Sangre de nosotros por Fernando Rodríguez
Al gobiernito de Maduro le ha dado porque los medios, a los que desea acallar y castigar, tienen buena parte de culpa de esa indecible tragedia nacional que es la criminalidad desbordada, por andar mostrando morbosamente a los venezolanos y al mundo esas realidades. Es decir, que habría que guardar secreto, silencio, sobre nuestro mayor miedo, nuestra más dolorosa herida, nuestra mayor vergüenza, con la finalidad de no mostrar la incapacidad ilimitada, la desidia flagrante y la complicidad del régimen con tanta sangre que corre por el territorio nacional. Lo que nos convertiría, a quienes podemos y debemos hablar, en actores por omisión en ese monstruoso escenario. Simplemente no lo haremos, no podemos callar.
La semana pasada ha sido francamente espantosa, en cantidad y también en la singularidad de algunos fenómenos del terrible mal. Lo de la cárcel de Uribana, sus 60 muertos y más de un centenar de heridos nos vuelve a mostrar, como pocas veces en nuestra historia, nuestro infierno carcelario y la imposibilidad gubernamental de ponerle coto, al menos alivio. Allí está, como siempre, lo inexplicable: los arsenales de armas en manos de los reclusos y toda la corrupción que lo permite, la torpeza y la saña de la represión, la incapacidad de oír los reiterados alertas nacionales e internacionales (la odiada CIDH, por ejemplo), la falta de un mínimo de criterios y voluntad para cumplir una tarea a todas luces manejable como lo hacen incluso países cercanos a nuestros perfiles societarios.
Hubo la condena de la misma CIDH por el noveno de los muertos de la familia Barrios, esa saga insólita que se ha desplegado durante más de un decenio y que parece el desarrollo de la más siniestra venganza mafiosa. Tan solo que quienes la han llevado a cabo, en la mayor impunidad, son agentes del orden, miembros de la policía de Aragua. Sin que se haya oído ni siquiera una sentencia contra Venezuela sobre el caso y órdenes de proteger a esa familia trágica, provenientes de la mencionada comisión continental. Todo a pleno día y con la mayor alevosía, sin espanto ni culpa.
Y qué decir de los tres muertos del 23 de Enero a manos de una organización paramilitar, que ha condenado a 15 más, sin que podamos precisar las verdaderas razones.

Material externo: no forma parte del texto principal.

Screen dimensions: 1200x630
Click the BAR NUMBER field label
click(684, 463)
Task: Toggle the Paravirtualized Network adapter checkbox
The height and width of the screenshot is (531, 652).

Pero algo queda claro, alguien se otorga el poder de asesinar usando el nombre del pueblo y de la revolución, anomia de vieja data que no solo ha contado con impunidad reiterada sino con la complicidad, explícita más de una vez, de sectores y personalidades oficialistas. Y sigue siendo de los lados más oscuros y potencialmente amenazantes de un gobierno de muchos sótanos sombríos.
O ese policía del Cicpc, asesinado en Ocumare del Tuy por una poblada de vecinos, por haber participado en la muerte de un supuesto delincuente local que en alguna prensa se señala como un Robin Hood de la vecindad. Lo que plantea las mayores paradojas de moral pública. Parte de una lógica que pudiese estar minando la convivencia mínima en muchas comunidades abandonadas por la mano de Dios y donde el delincuente es protagonista, actor legitimado y privilegiado, de formas sociales que conocemos muy poco y que indican hasta dónde llega nuestra descomposición cívica.
Por último, leemos el sábado que un grupo asesina a un individuo, en Caracas, de 60 balazos. Y uno se pregunta para qué matarlo 60 veces si la vida es una, frágil y breve.
Armemos el rompecabezas y veremos configurarse el rostro de un ser nacional con síntomas de la mayor podredumbre, engendro del caos y la violencia.